# STORED DATA

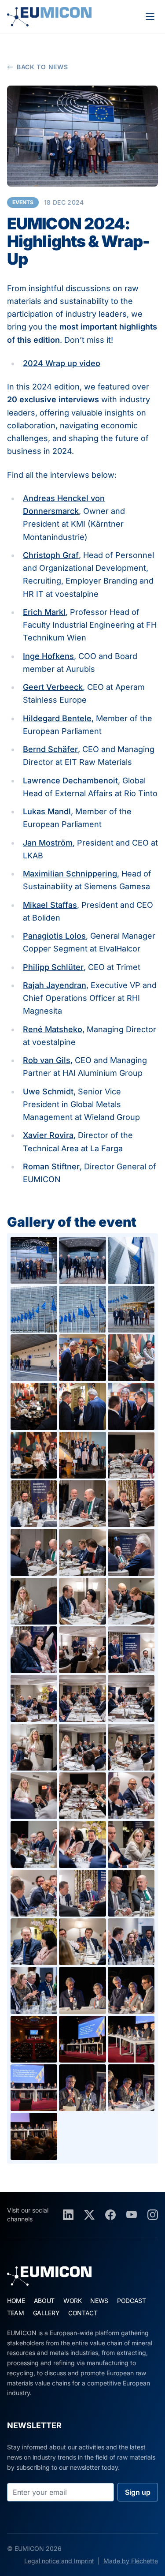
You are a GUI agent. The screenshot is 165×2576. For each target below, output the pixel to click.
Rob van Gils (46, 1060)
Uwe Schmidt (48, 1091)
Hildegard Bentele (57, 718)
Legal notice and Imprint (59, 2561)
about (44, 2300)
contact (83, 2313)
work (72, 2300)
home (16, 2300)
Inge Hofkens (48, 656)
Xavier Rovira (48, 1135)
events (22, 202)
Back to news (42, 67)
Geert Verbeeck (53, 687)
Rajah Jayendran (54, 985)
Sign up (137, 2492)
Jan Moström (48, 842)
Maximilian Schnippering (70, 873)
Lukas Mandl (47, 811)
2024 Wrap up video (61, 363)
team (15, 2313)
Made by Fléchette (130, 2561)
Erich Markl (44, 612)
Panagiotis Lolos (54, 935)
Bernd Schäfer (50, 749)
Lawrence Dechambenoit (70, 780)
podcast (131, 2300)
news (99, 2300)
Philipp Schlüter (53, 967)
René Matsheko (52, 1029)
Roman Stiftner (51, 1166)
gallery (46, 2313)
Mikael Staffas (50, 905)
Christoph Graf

# EXERCISE BRIEF
From the data above, return every line from the line that has "contact (83, 2313)" up to and including the line that has "René Matsheko (52, 1029)", exactly.

# COMPLETED EXERCISE
contact (83, 2313)
work (72, 2300)
home (16, 2300)
Inge Hofkens (48, 656)
Xavier Rovira (48, 1135)
events (22, 202)
Back to news (42, 67)
Geert Verbeeck (53, 687)
Rajah Jayendran (54, 985)
Sign up (137, 2492)
Jan Moström (48, 842)
Maximilian Schnippering (70, 873)
Lukas Mandl (47, 811)
2024 Wrap up video (61, 363)
team (15, 2313)
Made by Fléchette (130, 2561)
Erich Markl (44, 612)
Panagiotis Lolos (54, 935)
Bernd Schäfer (50, 749)
Lawrence Dechambenoit (70, 780)
podcast (131, 2300)
news (99, 2300)
Philipp Schlüter (53, 967)
René Matsheko (52, 1029)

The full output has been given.